# What the task asks:
Please list every book or poem the Tolkien criticism text names by title, leaving out the journals and the quoted phrase "Son-of-Ring".

# Page text:
┄┄┄┄┄┄

In his view, McLellan asserted "without really justifying it" that the work "demands comparison with Hesiod and The Iliad, Paradise Lost and Genesis", while on the other hand Adams, "more convincingly" saw nothing in it but "an empty and pompous bore".
[5] In Christianity and Literature, Janice G. Neuleib wrote that the volume must have been carefully prepared, as it covered a wide range of viewpoints incorporating "the best of earlier works" alongside new essays, forming "as good an overview of Tolkien scholarship as one can find".
[6] David M. Miller, reviewing the book in Modern Fiction Studies, calls Adams one of "the old guard", who "laments that The Silmarillion is not 'Son-of-Ring' and who wonders why people don't read the real stuff, rather than Tolkien's fakes."
Broadly welcoming the book, Miller comments that Timothy O'Neill's Jungian The Individuated Hobbit should have been mentioned; and if "the Procrustean Christians are invited, Jane Nitzsche's Tolkien's Art should be called.
He comments that the dislike of figures like Edmund Wilson and Germaine Greer for The Lord of the Rings is well known, but that the "excellent essays" in its defence by C. S. Lewis and W. H. Auden are less familiar, and very welcome in the collection.

┄┄┄┄┄┄

# Provided data:
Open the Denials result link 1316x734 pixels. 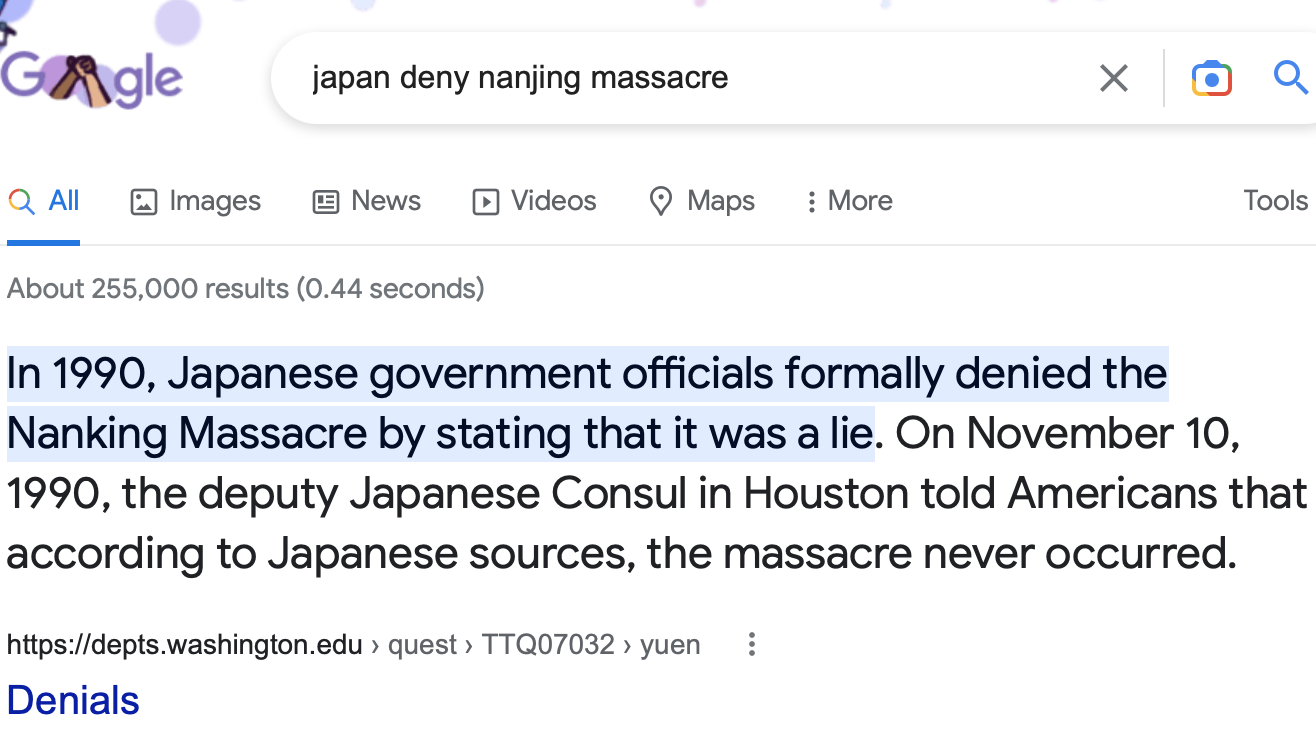[x=73, y=700]
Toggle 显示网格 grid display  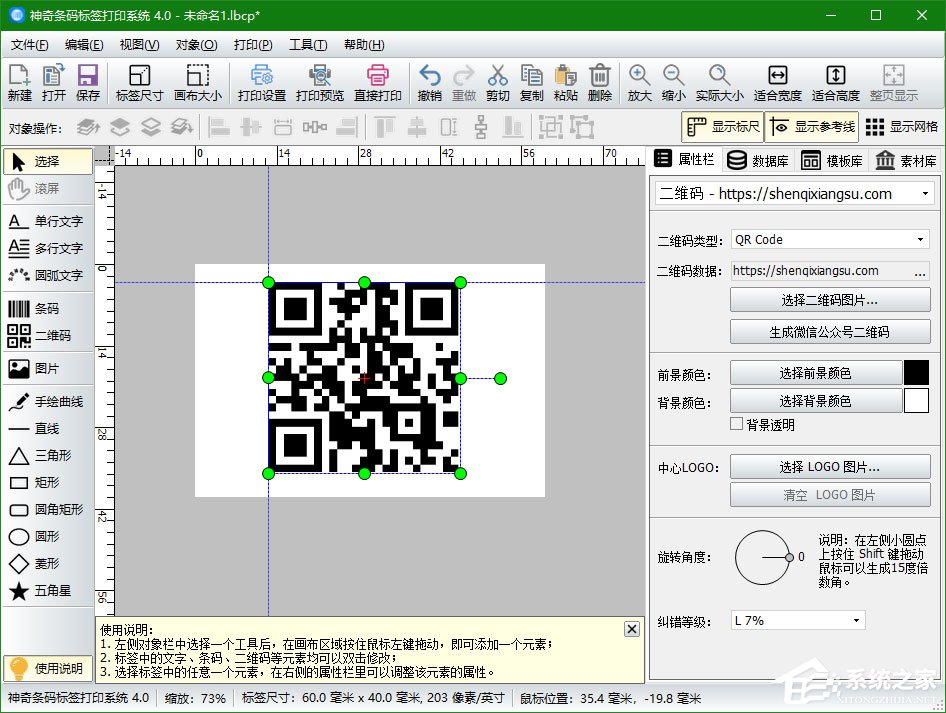(x=901, y=127)
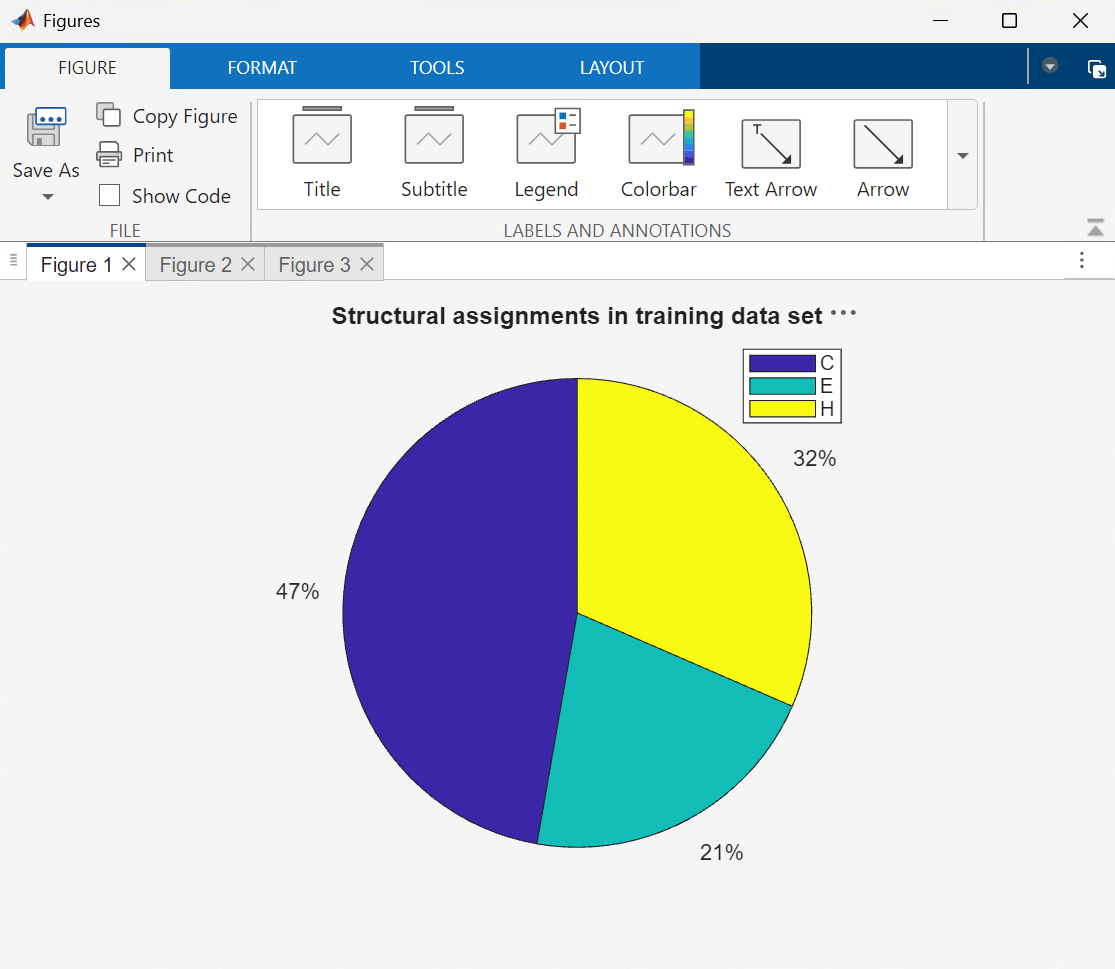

┄┄┄┄┄┄

# Exercise output:
- The Iliad
- Paradise Lost
- Genesis
- The Silmarillion
- The Individuated Hobbit
- Tolkien's Art
- The Lord of the Rings